Supplied material:

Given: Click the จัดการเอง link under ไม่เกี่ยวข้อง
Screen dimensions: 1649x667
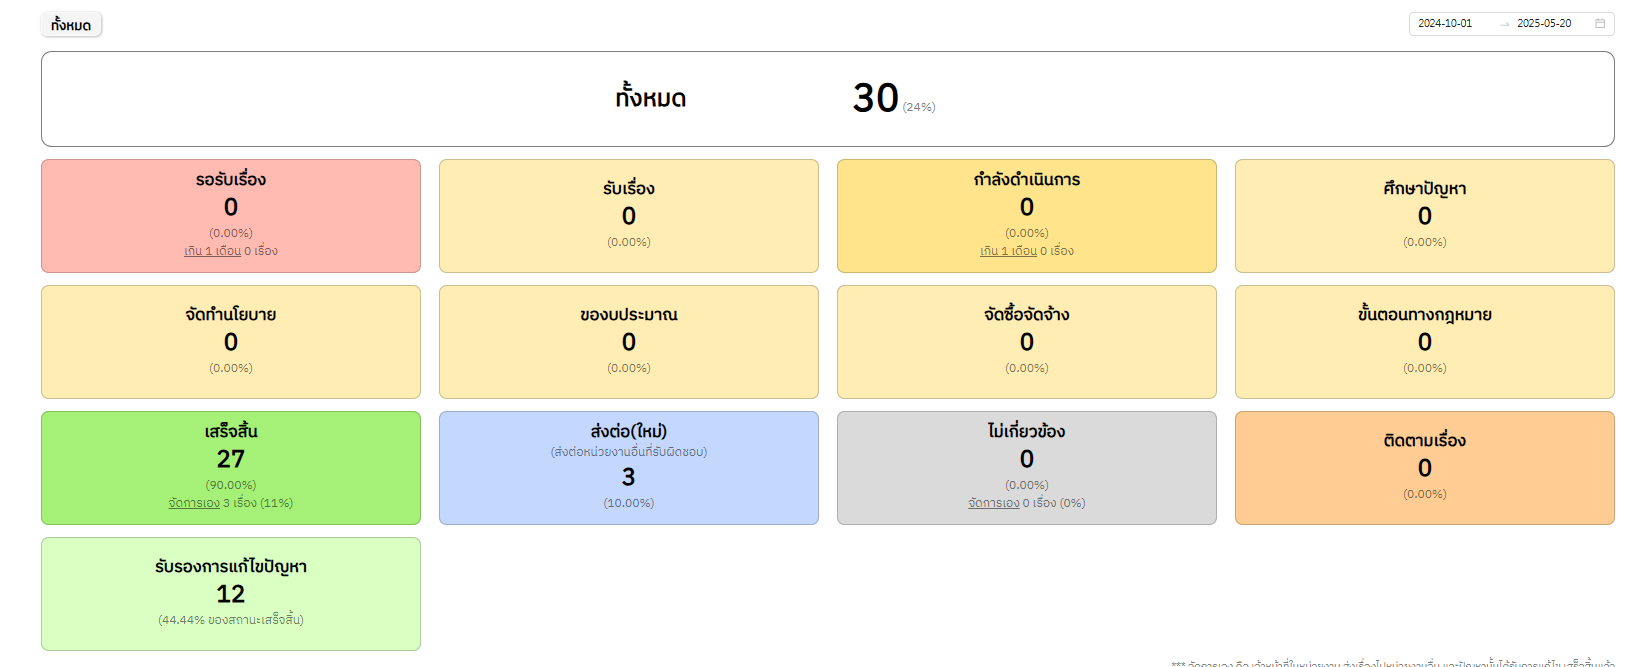Looking at the screenshot, I should [x=993, y=503].
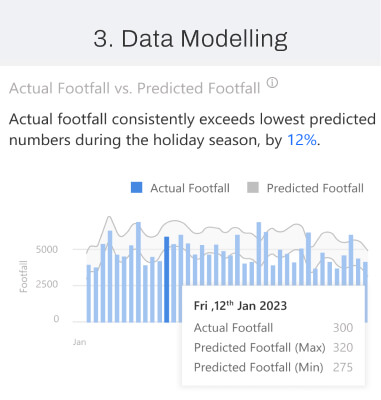Click the Footfall vertical axis title
The height and width of the screenshot is (400, 381).
[x=23, y=276]
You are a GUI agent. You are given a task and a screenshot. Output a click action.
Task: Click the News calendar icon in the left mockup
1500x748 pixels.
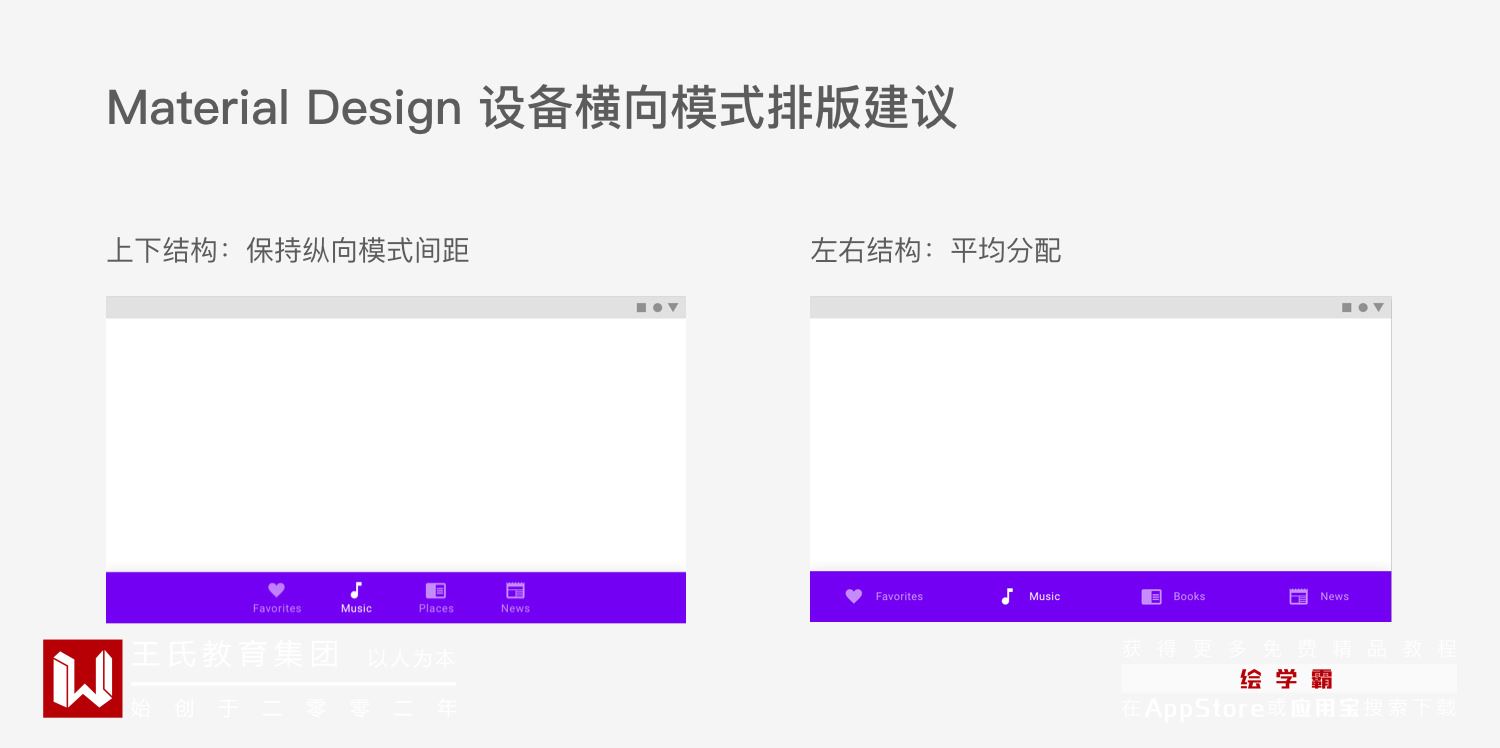(515, 590)
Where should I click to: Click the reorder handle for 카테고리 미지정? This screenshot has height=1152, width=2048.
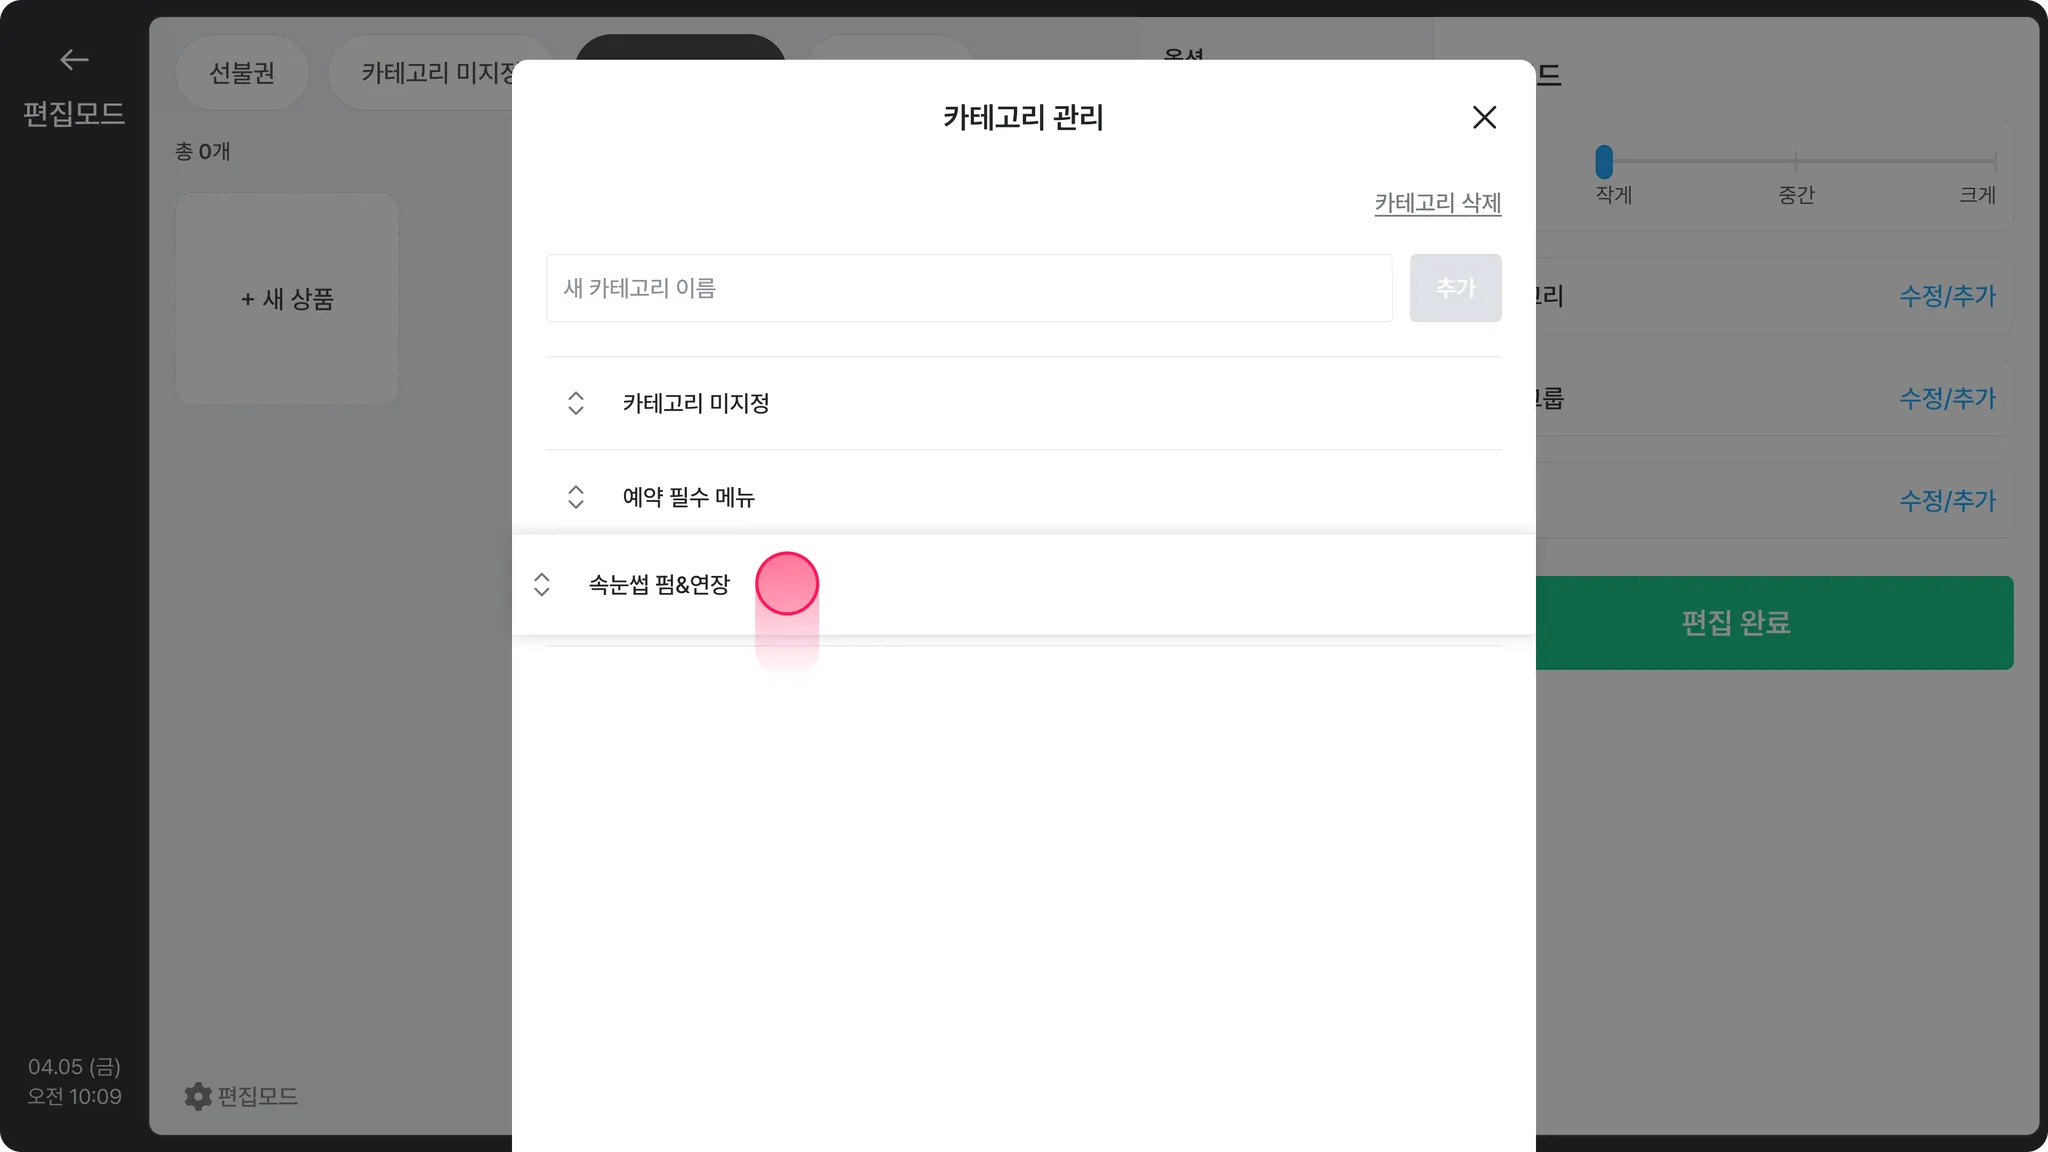(576, 403)
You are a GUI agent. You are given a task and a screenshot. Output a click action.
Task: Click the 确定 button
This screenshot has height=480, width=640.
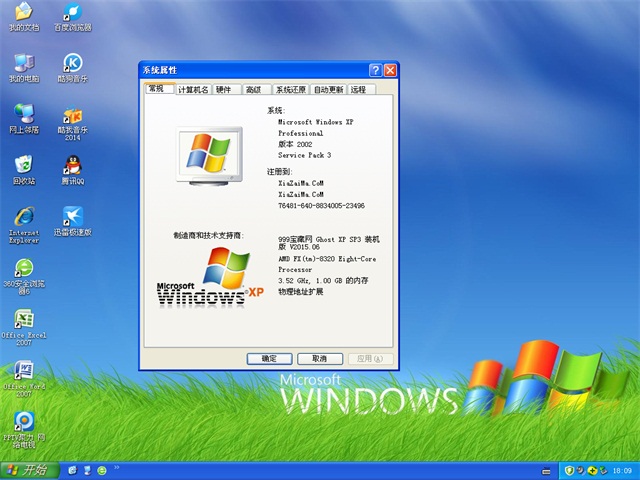[270, 358]
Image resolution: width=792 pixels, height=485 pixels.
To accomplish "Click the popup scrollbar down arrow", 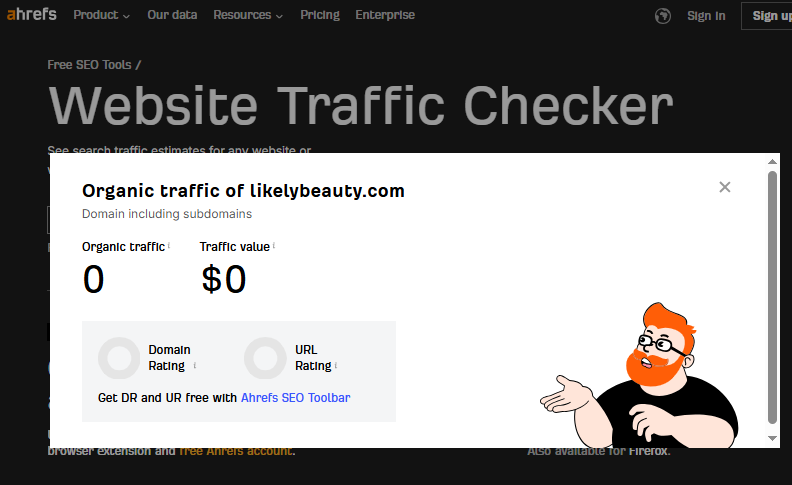I will [772, 439].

Work order: Output exactly those lines of the data above that run from the line with "1500x748 pixels." up to and including the line with "Image resolution: width=792". No pictures go in.

Answer space:
1500x748 pixels.
(515, 590)
Where should I click to: Click the reorder handle for 카테고리 미지정? This screenshot has height=1152, width=2048.
(576, 403)
You are a GUI agent. You are given a task and a screenshot. Output a click action.
Task: Click the 确定 button
This screenshot has height=480, width=640.
[270, 358]
Image resolution: width=792 pixels, height=485 pixels.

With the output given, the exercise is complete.